Эмар с облегчением вздохнул. Он намеревался присоединиться к ним, как только они заговорят о посещении Жозефины. Однако тетушка продолжала:
— Все белье давно лежит в сундуке. Значит, и пропавшие простыни там.
Он с раздражением услышал, как обе женщины поспешили к сундуку и открыли его, ахнув от удивления. Потом они долго смеялись над собственной рассеянностью, твердя одно и то же, и Эмару показалось, что он вот-вот задохнется от гнева: «Да как же мы позабыли… Никогда б не подумала… Не знаю, что на меня нашло».

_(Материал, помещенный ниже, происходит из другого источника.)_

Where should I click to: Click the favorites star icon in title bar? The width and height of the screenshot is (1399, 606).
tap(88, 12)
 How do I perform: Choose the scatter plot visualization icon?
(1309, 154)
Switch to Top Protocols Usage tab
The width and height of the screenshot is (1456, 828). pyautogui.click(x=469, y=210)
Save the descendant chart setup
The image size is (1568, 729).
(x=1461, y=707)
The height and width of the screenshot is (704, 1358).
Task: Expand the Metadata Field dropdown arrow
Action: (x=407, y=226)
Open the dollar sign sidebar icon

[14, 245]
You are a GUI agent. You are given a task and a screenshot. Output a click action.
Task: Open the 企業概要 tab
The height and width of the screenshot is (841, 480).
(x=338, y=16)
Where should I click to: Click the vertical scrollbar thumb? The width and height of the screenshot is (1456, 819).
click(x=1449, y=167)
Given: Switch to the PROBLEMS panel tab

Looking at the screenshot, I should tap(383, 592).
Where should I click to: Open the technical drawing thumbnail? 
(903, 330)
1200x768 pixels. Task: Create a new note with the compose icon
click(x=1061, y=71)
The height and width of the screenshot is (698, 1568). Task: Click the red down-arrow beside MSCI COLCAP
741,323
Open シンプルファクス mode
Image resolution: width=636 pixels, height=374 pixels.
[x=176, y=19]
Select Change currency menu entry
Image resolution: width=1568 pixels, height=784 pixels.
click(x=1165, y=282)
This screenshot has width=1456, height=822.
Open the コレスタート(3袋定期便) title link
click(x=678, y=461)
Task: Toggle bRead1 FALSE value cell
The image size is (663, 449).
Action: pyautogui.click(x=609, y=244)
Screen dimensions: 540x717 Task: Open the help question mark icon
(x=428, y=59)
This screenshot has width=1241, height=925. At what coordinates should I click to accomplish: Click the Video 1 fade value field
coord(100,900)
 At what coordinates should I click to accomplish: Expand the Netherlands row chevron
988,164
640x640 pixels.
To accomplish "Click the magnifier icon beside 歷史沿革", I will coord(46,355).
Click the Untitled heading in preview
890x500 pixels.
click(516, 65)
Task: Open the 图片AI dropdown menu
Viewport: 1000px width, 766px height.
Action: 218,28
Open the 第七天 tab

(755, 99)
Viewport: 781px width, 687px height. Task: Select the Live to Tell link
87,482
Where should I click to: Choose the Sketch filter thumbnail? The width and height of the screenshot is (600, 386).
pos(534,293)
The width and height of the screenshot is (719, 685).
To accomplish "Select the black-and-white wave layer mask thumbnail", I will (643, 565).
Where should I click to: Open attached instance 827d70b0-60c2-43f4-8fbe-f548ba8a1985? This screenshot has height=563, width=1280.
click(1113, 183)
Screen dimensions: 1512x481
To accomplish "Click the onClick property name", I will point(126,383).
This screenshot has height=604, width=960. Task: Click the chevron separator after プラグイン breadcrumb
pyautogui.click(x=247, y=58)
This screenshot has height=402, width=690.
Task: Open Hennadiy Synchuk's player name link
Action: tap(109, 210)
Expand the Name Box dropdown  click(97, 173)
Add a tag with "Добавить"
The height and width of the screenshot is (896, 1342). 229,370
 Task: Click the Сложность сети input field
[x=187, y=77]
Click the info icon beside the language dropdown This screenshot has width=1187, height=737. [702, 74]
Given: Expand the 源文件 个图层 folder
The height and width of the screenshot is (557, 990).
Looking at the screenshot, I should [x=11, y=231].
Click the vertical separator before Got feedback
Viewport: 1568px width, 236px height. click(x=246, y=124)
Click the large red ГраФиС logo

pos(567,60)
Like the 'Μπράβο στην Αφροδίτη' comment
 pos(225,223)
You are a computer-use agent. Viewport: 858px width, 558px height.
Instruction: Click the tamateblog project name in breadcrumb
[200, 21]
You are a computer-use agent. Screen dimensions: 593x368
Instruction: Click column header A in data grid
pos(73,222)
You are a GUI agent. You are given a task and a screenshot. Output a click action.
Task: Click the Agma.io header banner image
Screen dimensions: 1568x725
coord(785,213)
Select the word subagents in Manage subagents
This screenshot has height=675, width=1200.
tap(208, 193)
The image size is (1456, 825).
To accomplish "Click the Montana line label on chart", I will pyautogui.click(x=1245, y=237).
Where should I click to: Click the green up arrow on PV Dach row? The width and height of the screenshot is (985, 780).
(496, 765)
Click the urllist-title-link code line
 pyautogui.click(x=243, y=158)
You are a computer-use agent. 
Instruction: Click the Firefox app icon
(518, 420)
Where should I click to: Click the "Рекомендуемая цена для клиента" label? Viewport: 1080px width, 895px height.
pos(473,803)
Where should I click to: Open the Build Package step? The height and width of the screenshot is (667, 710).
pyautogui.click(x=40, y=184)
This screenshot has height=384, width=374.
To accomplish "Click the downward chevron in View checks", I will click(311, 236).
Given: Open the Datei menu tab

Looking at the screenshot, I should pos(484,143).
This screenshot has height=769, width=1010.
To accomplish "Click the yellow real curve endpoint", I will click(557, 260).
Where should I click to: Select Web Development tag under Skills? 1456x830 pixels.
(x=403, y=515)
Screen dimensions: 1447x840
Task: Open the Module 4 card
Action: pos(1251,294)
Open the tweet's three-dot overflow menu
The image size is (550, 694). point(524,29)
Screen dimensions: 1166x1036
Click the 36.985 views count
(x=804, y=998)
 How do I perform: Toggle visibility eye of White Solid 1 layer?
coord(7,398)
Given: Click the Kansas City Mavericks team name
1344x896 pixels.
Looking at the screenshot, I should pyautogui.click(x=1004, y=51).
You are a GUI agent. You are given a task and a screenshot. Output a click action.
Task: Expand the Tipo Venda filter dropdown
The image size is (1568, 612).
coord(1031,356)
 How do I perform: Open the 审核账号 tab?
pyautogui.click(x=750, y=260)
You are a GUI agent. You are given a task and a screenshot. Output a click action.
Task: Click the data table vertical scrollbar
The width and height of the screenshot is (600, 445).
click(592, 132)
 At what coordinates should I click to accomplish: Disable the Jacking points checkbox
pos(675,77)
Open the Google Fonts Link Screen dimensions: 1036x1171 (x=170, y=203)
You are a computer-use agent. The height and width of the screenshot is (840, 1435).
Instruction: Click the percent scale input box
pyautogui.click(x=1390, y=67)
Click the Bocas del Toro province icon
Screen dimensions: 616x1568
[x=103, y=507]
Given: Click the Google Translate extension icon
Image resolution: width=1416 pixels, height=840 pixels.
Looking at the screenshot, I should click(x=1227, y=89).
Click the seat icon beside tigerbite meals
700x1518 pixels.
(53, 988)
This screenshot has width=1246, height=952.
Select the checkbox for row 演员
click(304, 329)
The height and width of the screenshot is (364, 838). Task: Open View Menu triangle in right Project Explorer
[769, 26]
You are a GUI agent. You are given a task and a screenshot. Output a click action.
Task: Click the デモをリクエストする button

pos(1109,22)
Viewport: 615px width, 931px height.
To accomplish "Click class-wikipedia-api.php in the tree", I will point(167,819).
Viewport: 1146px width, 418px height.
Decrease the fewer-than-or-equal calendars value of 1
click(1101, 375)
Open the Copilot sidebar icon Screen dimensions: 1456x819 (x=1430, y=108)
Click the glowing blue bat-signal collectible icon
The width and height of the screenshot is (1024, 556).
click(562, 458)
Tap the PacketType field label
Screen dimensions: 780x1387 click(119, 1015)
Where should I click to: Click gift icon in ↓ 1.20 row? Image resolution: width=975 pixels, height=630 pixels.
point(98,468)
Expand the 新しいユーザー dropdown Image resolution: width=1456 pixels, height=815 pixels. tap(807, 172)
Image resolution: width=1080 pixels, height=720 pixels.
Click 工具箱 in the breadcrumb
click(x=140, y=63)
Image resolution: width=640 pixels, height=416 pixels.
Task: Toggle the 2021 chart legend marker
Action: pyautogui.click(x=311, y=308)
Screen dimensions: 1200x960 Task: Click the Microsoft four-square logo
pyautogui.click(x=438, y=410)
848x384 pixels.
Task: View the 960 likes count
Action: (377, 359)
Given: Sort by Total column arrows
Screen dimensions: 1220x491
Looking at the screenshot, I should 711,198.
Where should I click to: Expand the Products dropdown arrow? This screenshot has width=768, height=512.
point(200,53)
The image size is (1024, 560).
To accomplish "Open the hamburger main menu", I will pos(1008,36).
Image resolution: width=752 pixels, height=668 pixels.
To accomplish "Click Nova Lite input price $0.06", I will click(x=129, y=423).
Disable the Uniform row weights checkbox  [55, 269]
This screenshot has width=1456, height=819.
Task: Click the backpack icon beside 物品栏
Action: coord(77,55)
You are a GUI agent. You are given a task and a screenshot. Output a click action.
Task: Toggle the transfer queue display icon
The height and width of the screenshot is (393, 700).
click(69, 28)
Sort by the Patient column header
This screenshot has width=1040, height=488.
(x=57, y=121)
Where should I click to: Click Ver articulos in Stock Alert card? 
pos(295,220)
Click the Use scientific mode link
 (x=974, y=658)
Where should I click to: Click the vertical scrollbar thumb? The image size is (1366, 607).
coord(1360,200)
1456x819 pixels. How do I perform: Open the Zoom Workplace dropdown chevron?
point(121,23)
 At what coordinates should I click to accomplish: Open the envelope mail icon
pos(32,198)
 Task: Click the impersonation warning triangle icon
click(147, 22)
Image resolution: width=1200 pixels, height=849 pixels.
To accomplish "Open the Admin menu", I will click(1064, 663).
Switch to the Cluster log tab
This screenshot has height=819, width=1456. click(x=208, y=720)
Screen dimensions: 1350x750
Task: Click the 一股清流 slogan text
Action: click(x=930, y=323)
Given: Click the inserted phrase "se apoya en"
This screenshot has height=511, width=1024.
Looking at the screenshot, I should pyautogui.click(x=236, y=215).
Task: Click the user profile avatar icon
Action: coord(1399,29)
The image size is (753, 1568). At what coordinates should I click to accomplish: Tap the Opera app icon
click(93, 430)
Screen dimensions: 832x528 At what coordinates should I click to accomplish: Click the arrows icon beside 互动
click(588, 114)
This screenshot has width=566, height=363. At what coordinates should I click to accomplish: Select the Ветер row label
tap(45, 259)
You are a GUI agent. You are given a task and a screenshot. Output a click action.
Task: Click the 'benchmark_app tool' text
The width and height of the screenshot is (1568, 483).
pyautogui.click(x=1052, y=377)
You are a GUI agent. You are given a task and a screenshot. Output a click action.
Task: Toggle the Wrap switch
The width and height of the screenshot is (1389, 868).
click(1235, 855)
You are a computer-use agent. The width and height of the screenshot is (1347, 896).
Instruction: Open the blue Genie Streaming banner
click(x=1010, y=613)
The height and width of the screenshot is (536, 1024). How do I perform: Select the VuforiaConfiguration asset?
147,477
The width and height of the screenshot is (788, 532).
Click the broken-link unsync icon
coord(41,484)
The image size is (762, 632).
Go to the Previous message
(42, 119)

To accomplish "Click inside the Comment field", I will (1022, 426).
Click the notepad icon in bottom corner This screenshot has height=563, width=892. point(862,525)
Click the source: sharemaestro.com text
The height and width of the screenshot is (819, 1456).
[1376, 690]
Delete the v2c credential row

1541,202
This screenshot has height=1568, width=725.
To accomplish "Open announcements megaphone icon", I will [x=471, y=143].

Днем выяснилось, почему женщины были столь равнодушны.
— У меня прямо камень с сердца упал, — сказала мадам Дидье Франсуазе, когда та наливала в тарелку густой суп.
— Oui, madame.
— И что это был за камень? — спросил Эмар.
— Мамаша Кардек никого к нам не прислала.
— А должна была? — проговорил Эмар, внезапно все поняв.
— Ну да, она вчера сказала Франсуазе, что пришлет весточку утром, если ночью что-нибудь случится. Ах, худшее позади. Ребенок на Рождество не появился.
Эмар поперхнулся.
— Суп как кипяток, — проворчал он. — Франсуаза, разве я недостаточно часто просил тебя не подавать его таким горячим?
—
— Зачем ты грубишь? — спросила мадам Дидье, тоже рассердившись.
— Господи! — не сумев ничего придумать, выпалил Эмар. Хуже всего было то, что он сам понимал, как плохо обошелся с Франсуазой. — Теперь все примутся дуться по углам.
— Ну, ты сам виноват, и неплохо бы тебе помириться с ней поскорее.
Ему не оставалось ничего, кроме как пойти на кухню и уговорить Франсуазу перестать обижаться. Слезы лились потоком, как и ее воспоминания: она, мол, уже тридцать лет в семье, месье младенчиком еще был, она его на руках носила, пеленки грязные стирала, потому что мадам Галье вечно болела, а денег прачку нанять не всегда хватало — и так далее, и тому подобное,
Эмар заставил себя сказать ей:
— Я знаю, что вы с тетушкой стали для меня роднее матери.